I picked up a Synology NAS a couple of days ago and one of the first things I wanted to do was enable SSH access in order to be able to give my agentless backup system Replikant the ability to back from the NAS.
SSH is supported and documented but I found the docs a bit jumbled so here’s the complete process that worked for me:
Enable SSH
- Login to DSM
- Open the Control Panel
- Locate the Terminal nav item and enable SSH if it is not already:
Create User
- Select User from the Control Panel nav
- Click Create and define the new user
- At the group selection page ensure the user is in the Administrators group - this is required in order to be able to use SSH. Even through the user must be in admins you can still limit the volumes they have access to.

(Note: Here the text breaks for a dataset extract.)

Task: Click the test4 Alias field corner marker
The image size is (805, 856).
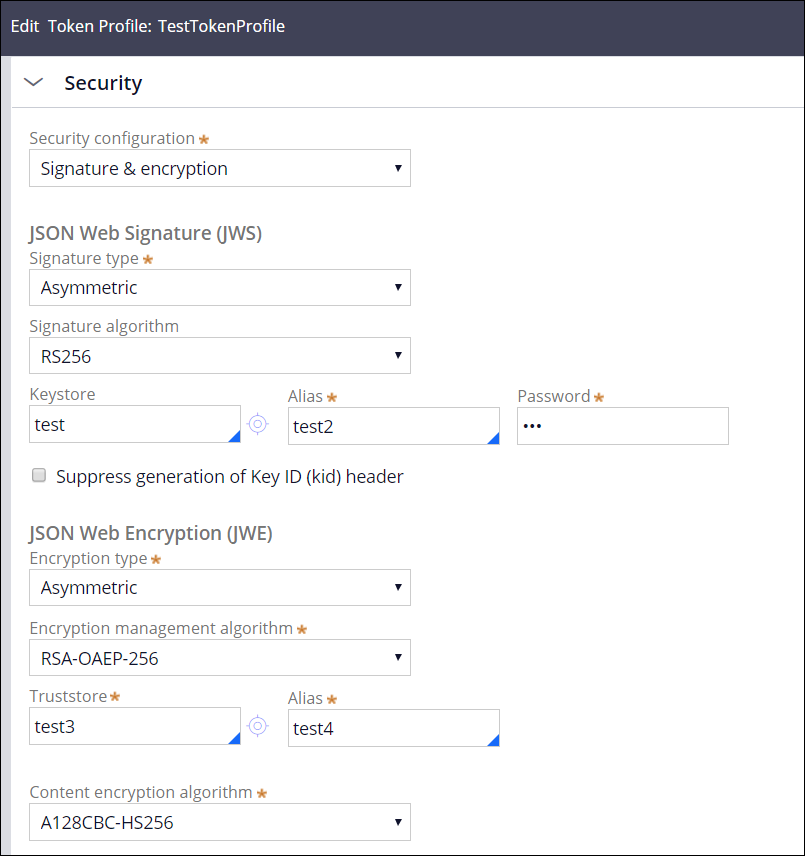Action: click(493, 740)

Bring or Generate Key Pair
- On your client machine locate your key pair or generate a new one. To generate a keypair on Windows grab PuTTYgen. For Linux run:
ssh-keygen -t rsa -b 2048
- If you’re using PuTTY on Windows, in a few moments you can just copy the contents of the public key and paste it into authorized_keys (see below) but if you’re using Linux as your client you’ll need to SCP the public key to your NAS - do that now, something like:
scp ~/.ssh/id_rsa.pub myuser@nas:/var/services/homes/myuser
Register Public Key as Authorized
- Now use your SSH client (e.g. PuTTY on Windows or ssh command-line on Linux) to open a session to your NAS using your new user’s credentials
- Create the .ssh directory:
mkdir .ssh
- If you’re using PuTTY on Windows you can now edit the new authorized_keys file in vim and paste the contents of your public key through the PuTTY window:
vi ~/.ssh/authorized_keys
- If you’re using Linux as your client you can just rename the uploaded public key to be authorized_keys:
mv ~/id_rsa.pub ~/.ssh/authorized_keys
Fix Permissions on User Home Directory
OpenSSH is very strict about permissions - when authenticating it checks that the permissions around the user’s public key are set in such a way that the key could not have been tampered with by another user. This means:
- The directory
~/.ssh
should have mode 0x700 - rwx for user only - The file ``/.ssh/authorized_keys` file should have mode 0x600 - rw for user only
- The user’s home directory should have mode 0x700 - rwx for user only
So the final step is to set the mode on the home directory correctly
chmod 700 ~
chmod 700 ~/.ssh
chmod 600 ~/.ssh/authorized_keys
Now you will be able to login using the private key as the credential.
Note that we have not disabled password authentication (which is the best practice). So we have the convenience of keypair auth but not the security - as far as I currently know disabling password auth is not supported.